┌─ Kutipan Dokumen

Korupsi. Itu kata atau istilah yang belakangan ramai menyedot perhatian publik di Maluku. Memang bukan barang baru. Korupsi sudah sejak lama menjadi peristiwa yang sering mengharu biru di ruang publik.

Terlebih lagi di November 2021 ini. Banyak nian kasus korupsi yang coba digali dan akhirnya menyeret sejumlah nama beken yang berkuasa. Bahkan beberapa kasus diantara sudah menjerumuskan sejumlah pelaku ke jeruji besi.

Kita tentu sangat mafhum, kenapa kasus korupsi begitu menyita perhatian banyak orang. Ini karena korupsi oleh negara dikategorikan sebagai Extraordinary crimes [kejahatan luar biasa].

Dalilnya, kasus korupsi merupakan kejahatan luar biasa,  karena memberi dampak negatif bagi kehidupan masyarakat luas.

Dalam konteks kekinian, maka penempatan kasus korupsi sebagai Extraordinary crimes adalah hal yang lumrah, karena efek yang ditimbulkan, baik itu berupa nilai dan pengaruh dalam sebuah posisi  cukup besar.

Menyimak berbagai peristiwa korupsi yang terjadi belakangan ini, tentu kita akan sampai pada sebuah kesimpulan bahwa kondisi manusia kekinian sudah terlalu fatal soal mental kejujuran.

└─
┌─ Data Tercatat

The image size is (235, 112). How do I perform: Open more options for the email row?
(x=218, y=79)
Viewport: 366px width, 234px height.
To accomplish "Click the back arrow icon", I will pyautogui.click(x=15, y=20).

└─

> **Latihan 1**: Tuliskan kembali bagian tulisan tentang korupsi di atas, mulai dari "Korupsi. Itu kata" sampai dengan "ke jeruji besi.", tanpa mengubah satu kata pun.
> **Latihan 2**: Lanjutkan tulisan tentang korupsi di Maluku itu dari kalimat terakhirnya.

> **Jawaban Tertulis 1**:
Korupsi. Itu kata atau istilah yang belakangan ramai menyedot perhatian publik di Maluku. Memang bukan barang baru. Korupsi sudah sejak lama menjadi peristiwa yang sering mengharu biru di ruang publik.

Terlebih lagi di November 2021 ini. Banyak nian kasus korupsi yang coba digali dan akhirnya menyeret sejumlah nama beken yang berkuasa. Bahkan beberapa kasus diantara sudah menjerumuskan sejumlah pelaku ke jeruji besi.

> **Jawaban Tertulis 2**:
Faktanya, istilah semacam korupsi itu sudah ada sejak zaman Nabi. Bahkan dalam sejarah Islam praktik korupsi dalam beberapa bentuknya juga telah ditemukan sejak periode paling awal di zaman Nabi.

Masyarakat Islam di zaman Nabi, khususnya periode Madinah, telah terbentuk dan  terorganisasi secara rapih. Madinah merupakan negara kota yang diperlengkapi dengan sebuah konstitusi.

Pada periode inilah istilah ghulul (penggelapan), suht atau risywah (penyuapan), dan pemberian yang tidak sah kepada para pejabat (hadaya al-‘ummal) dikenal berdasarkan beberapa kejadian.

Korupsi di zaman itu, bahkan nilainya hanya secuil, tapi oleh Baginda Rasulullah, pelakunya bahkan divonis sebagai penghuni neraka.

Sebuah kisah yang terjadi di zaman Rasulullah dan membuktikan bahwa manusia kekian terlampau rusak fatal mental kejujurannya itu, adalah kisah yang menimpa Mi'dam alias Kirkirah.

Mi'dam adalah seorang budak.  Kisah itu berawal ketika Rasulullah memerintahkan pria asal Bani Asyja‘ itu membawakan sejumlah ghanimah, atau harta hasil rampasan perang.

Tetapi sebelum sampai pada tujuan, kala melintasi wilayah Wadil Qura, Mi'dam terkena bidikan nyasar sebuah anak panah. Lehernya terus mengucurkan darah hingga tak tertolong dan meninggal dunia.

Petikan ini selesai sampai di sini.